The ‘Don’t Blame Me, I Didn’t Say It’ of the Day
Now, you might be thinking Livae had a nice spa retreat or turned off all digital devices for the weekend.
Livae and another man from the Solomon Islands were lost at sea for twenty-nine days before being rescued nearly 250 miles away from where they started.
You know the world is in a pretty bad state when being on a small boat with another dude for nearly a month is summed up as “a nice break.”
My high school was, in general, not a good place. I have some fantastic memories from those years with people who, though I have lost close touch with basically all, helped mold many of my better traits. But when you say your high school was cliquish and filled with people who weren’t exactly into building up their fellow humans, I’ll simply say: Hold my beer while I tell you about my high school.
That said, there were people who seemed to transcend the cliquishness and actually reach across these pre-determined groups that were based largely on socioeconomic status, athletic ability, perceived attractiveness and ancestry. I’d like to think people saw me as one of those people, because that’s how I saw myself.
When I look back, I think of Charlie as another.

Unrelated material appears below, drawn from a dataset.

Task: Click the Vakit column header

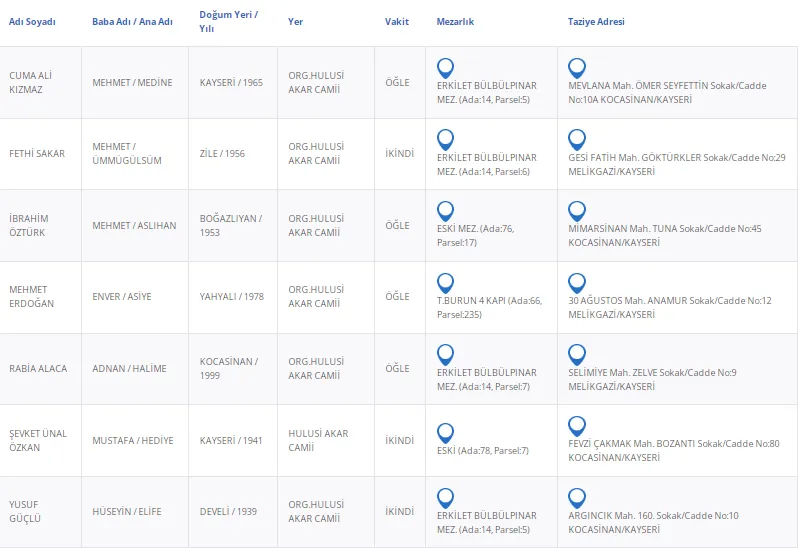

Charlie was uber-talented as an actor even then. I remember the general schoolwide uproar when this kid Josh was cast in the lead of the school play “Grease,” because it was so obviously made for Charlie. I don’t know what he felt inside when that happened because he and I weren’t close, but I do know he went out and nailed the role he had, and besides my high school best friend’s smaller part in the play, it’s what I remember most to this day.
Through the years, I’ve thought about Charlie and kept in touch with him somewhat on Facebook. I’ve often thought that he’s the guy from my high school I would most want to be friends with today. I watched as Charlie went on to play the role of Officer Steve Gusler in Third Watch. And now he’s gone and done a thing. He wrote, directed and produced a short film called Weee Wooo, and when I reached out to ask him about it, he shared it with me with instructions to watch it at night with the lights off and the sound turned up on a TV and not a phone or tablet.
Weee Wooo does in 10 minutes what most modern horror/suspense feature films don’t do in an hour and a half. He manages to ratchet up the tension so slowly and steadily with expert film work and deft use of music and sounds that I found myself holding my breath only to let out a “Goddamnit Charlie!” at a jump-scare about halfway through. Wifey Poo isn’t a huge fan of the genre, but she agreed to watch it with me. How do I know she thought it hit the mark? If something is really good and scary, she’ll watch it buried in a blanket with only her eyes peeking out. That’s exactly how she was with Weee Wooo.
I’m proud of Charlie. His film is making the rounds with a bunch of film festivals and award shows. I hope one of them takes him to St. Louis.
Today’s Reasons to Keep Living
- The Chiefs play tomorrow night against the Bills. Methinks the men in red will be 2-3 by the time I wake up in the morning.
- One more of these annoyingly hot October days to get through before some semblance of a fall returns. Seriously, people… you and your damn global warming.